Could someone help me please? :)

#include "stdafx.h"
#include <iostream>
#include <math.h>
#include <iomanip> 
#include <vector>

void convBase(int base, int n);

using std::cout; 
using std::endl; 
using std::setw;
using std::vector;

int main()
{

    int numbs[] = { 61, 0, -9, -200, 9999 };
    int bases[] = { 16, 8, 2, 20, 36 };
    size_t size = sizeof(numbs) / sizeof(*numbs);

    for (size_t i = 0; i < size; ++i) {
        cout << setw(4) << numbs[i] << " = " << setw(5) 
        << convBase(numbs[i], bases[i]) << " in base " 
        << setw(2) << bases[i] << endl;
        }
    return 0;

}

void convBase(int n, int base) {
    char pierwszyZnak = 48;
    char pierwszaLitera = 65;
    vector<char> system;
    vector<char> liczba;

    for (int i = 0; i < base; i++) {
        if (i <= 9) {
            system.push_back(pierwszyZnak);
            pierwszyZnak++;
        }
        else if (i <= 36) {
            system.push_back(pierwszaLitera);
            pierwszaLitera++;
        }
        else {
            cout << "podales za duza liczbe: " << base << ". Musisz podac liczbe mniejsza badz rowna 36" << endl;
            return;
        }
    }

    while (n > 0) {
        int rem = n % base;
        int rem2 = floor(n / base);
        liczba.push_back(system[rem]);
        n = rem2;
    }

    for (unsigned int i = liczba.size(); i-- > 0; )
        std::cout << liczba[i];
}

Upvotes: 0

Views: 6254

Answers (1)

Jeff Hiner
Jeff Hiner

Reputation: 39

convBase returns void, but you're trying to stream its return value to std::cout.
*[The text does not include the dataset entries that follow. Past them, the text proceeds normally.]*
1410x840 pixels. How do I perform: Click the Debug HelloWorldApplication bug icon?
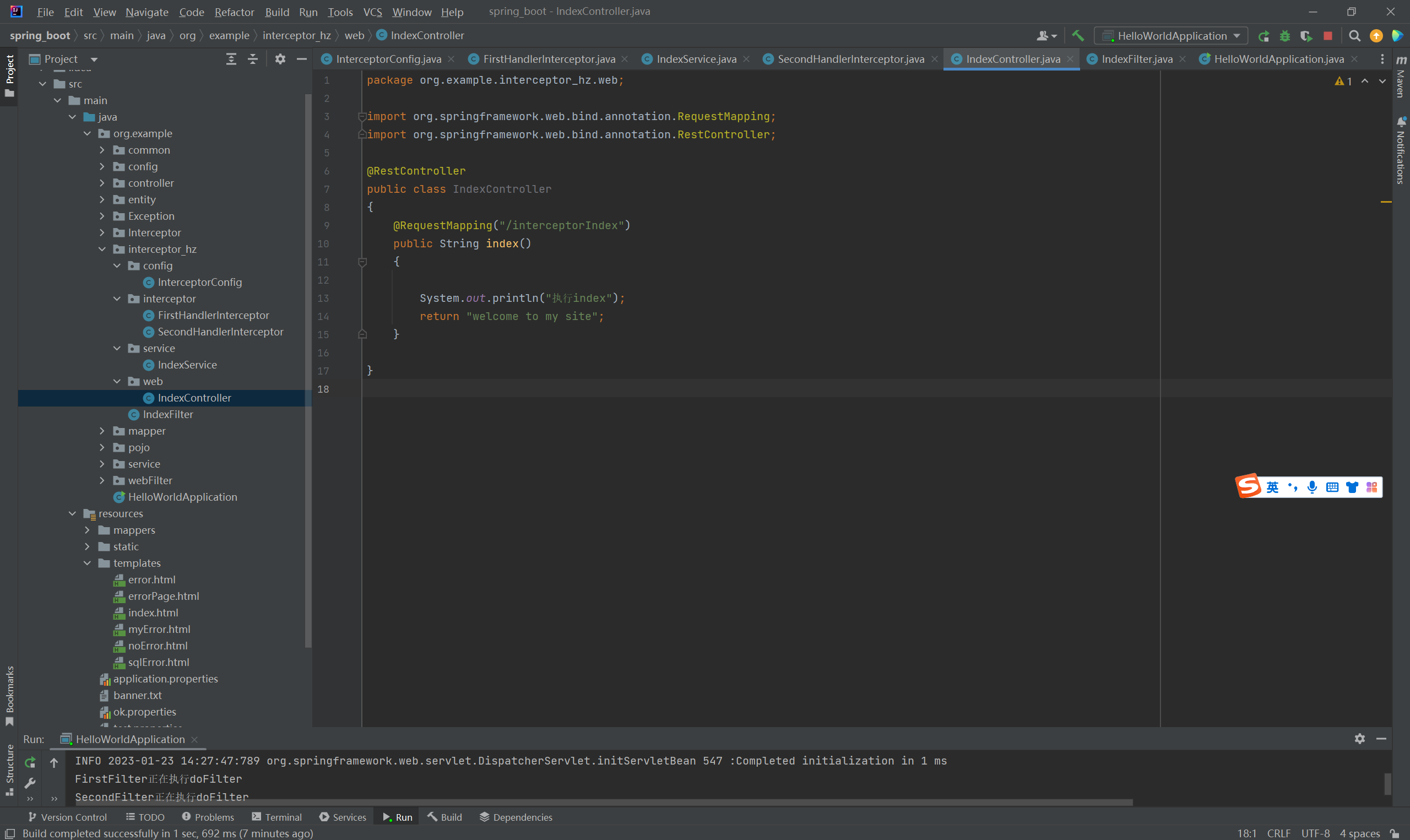pyautogui.click(x=1285, y=36)

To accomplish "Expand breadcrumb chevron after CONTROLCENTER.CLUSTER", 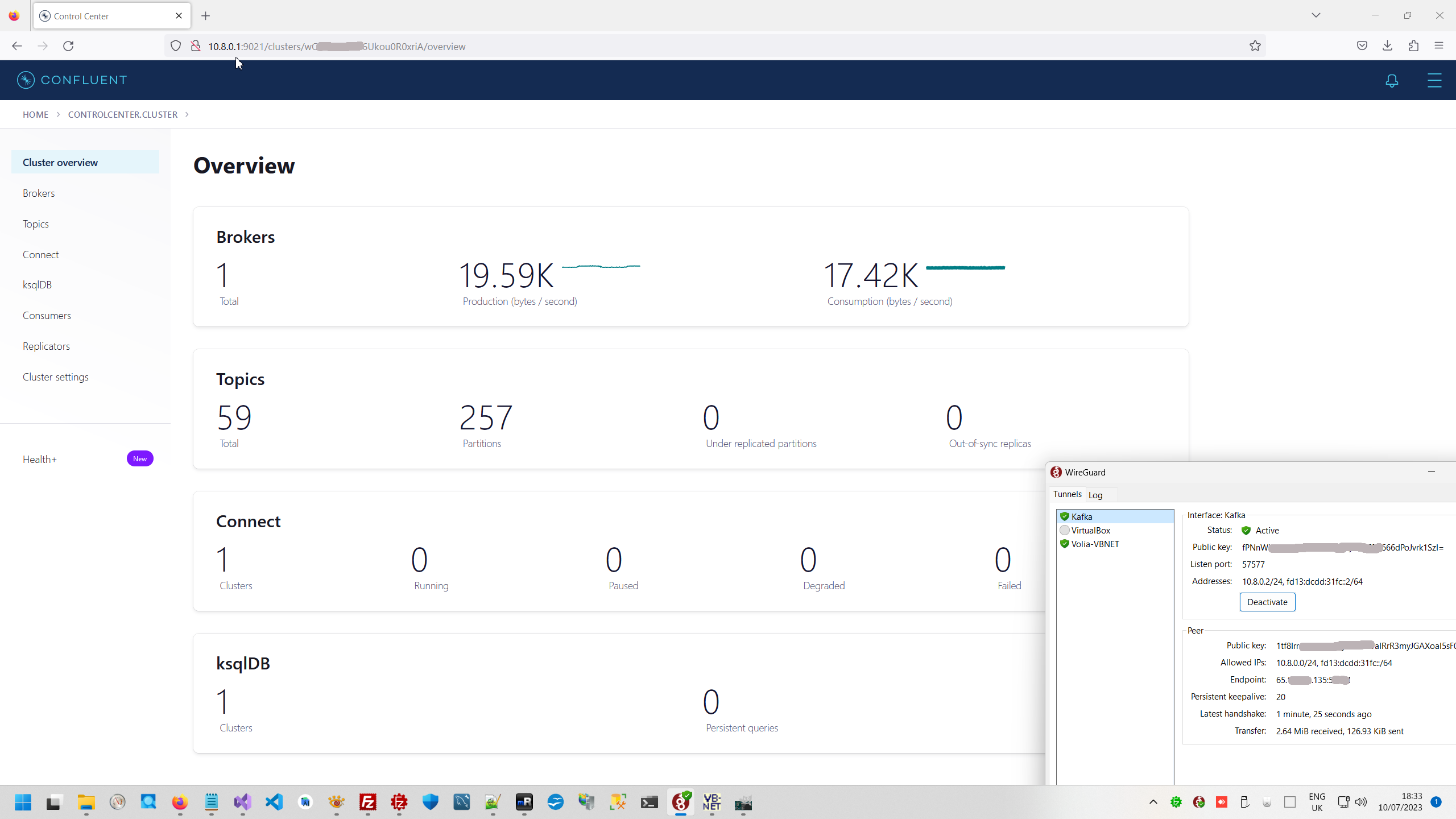I will point(187,114).
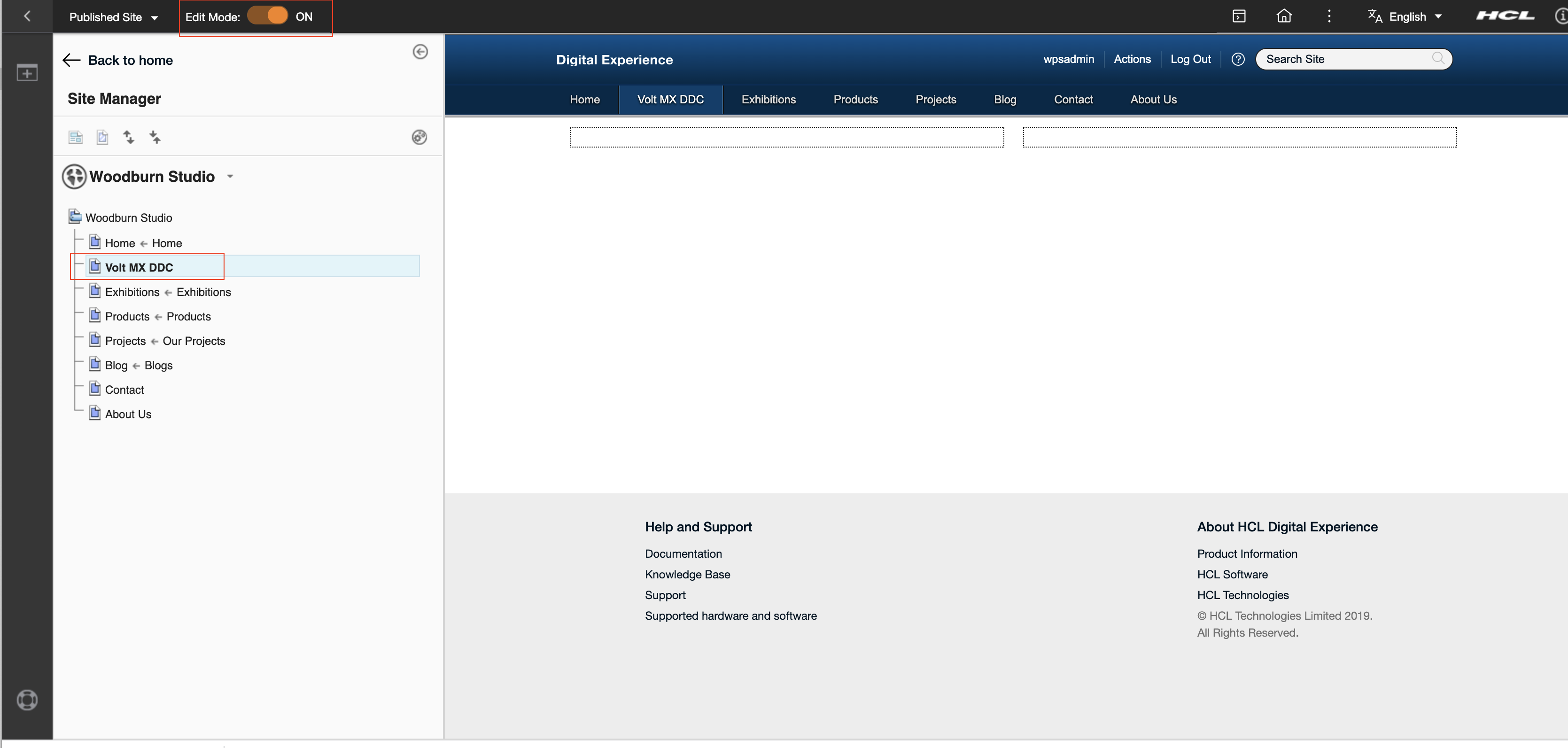
Task: Turn off the Edit Mode toggle
Action: 268,16
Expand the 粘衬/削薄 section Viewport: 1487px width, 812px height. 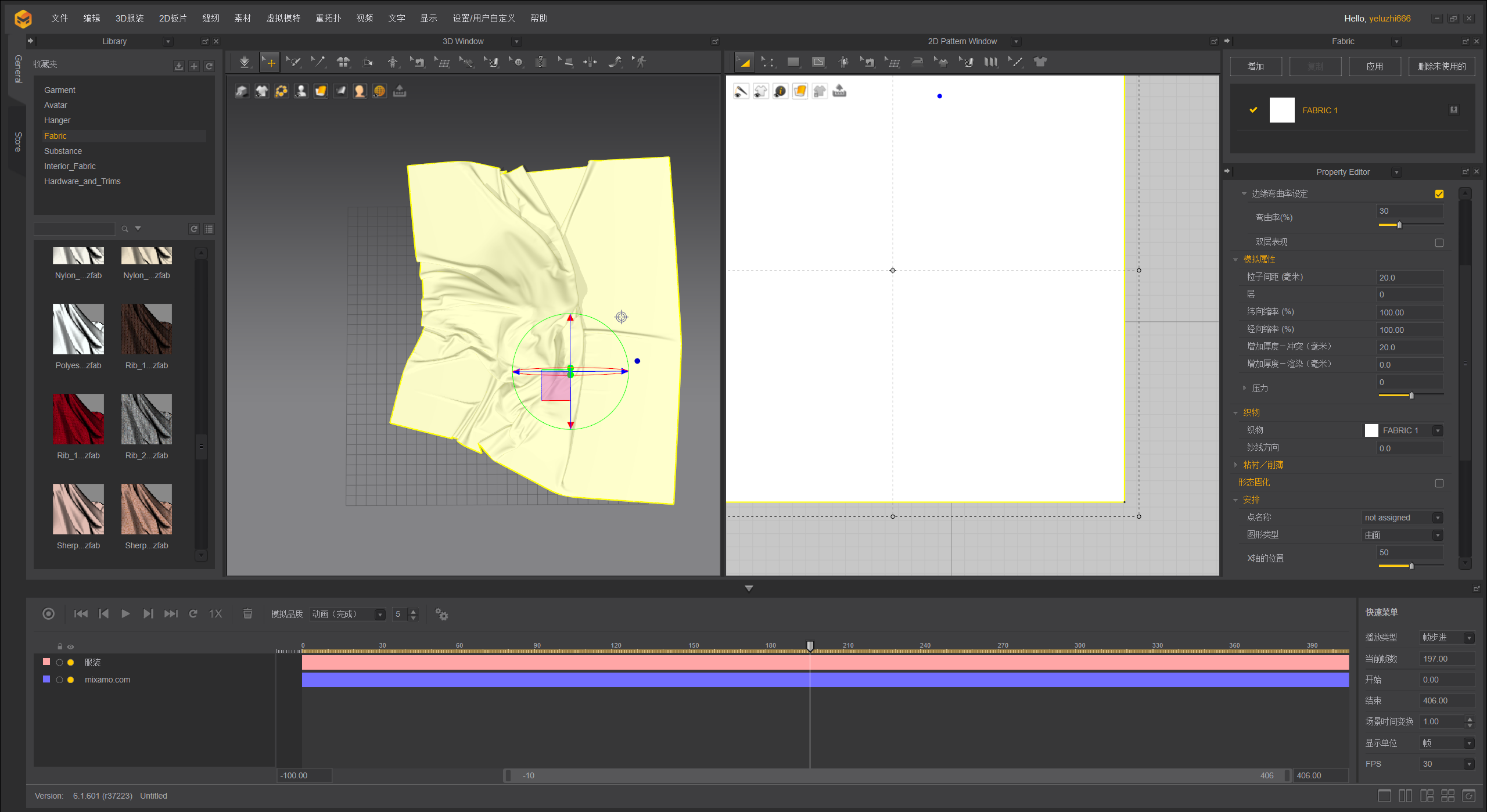coord(1235,465)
Your function should return a string representation, silently. Return a std::string or std::ostream instead of void.

I'd suggest creating a std::stringstream and then streaming your output to that. You can replace the very last std::cout with the name of your stream, and then call its str() method to get the return value. (You should also make sure to verify the function behaves predictably when you give it bad characters.)